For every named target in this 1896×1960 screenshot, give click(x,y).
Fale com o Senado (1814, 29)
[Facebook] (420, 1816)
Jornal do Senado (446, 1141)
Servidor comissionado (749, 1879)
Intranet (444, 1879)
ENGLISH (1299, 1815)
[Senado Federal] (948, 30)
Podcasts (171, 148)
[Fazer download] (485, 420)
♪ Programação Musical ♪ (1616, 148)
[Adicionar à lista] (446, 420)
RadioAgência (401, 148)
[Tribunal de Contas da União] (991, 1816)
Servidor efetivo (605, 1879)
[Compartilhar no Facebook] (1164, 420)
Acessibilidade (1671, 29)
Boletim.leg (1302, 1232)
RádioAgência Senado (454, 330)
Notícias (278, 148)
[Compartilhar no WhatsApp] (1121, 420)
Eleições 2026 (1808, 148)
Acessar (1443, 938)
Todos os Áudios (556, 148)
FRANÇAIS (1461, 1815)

====================

Exercise directions -
Extract the first line above and each line after it up to and including the one with "[Compartilhar no Facebook] (1164, 420)", please, exactly and with nothing else.

Output of the exercise -
For every named target in this 1896×1960 screenshot, give click(x,y).
Fale com o Senado (1814, 29)
[Facebook] (420, 1816)
Jornal do Senado (446, 1141)
Servidor comissionado (749, 1879)
Intranet (444, 1879)
ENGLISH (1299, 1815)
[Senado Federal] (948, 30)
Podcasts (171, 148)
[Fazer download] (485, 420)
♪ Programação Musical ♪ (1616, 148)
[Adicionar à lista] (446, 420)
RadioAgência (401, 148)
[Tribunal de Contas da União] (991, 1816)
Servidor efetivo (605, 1879)
[Compartilhar no Facebook] (1164, 420)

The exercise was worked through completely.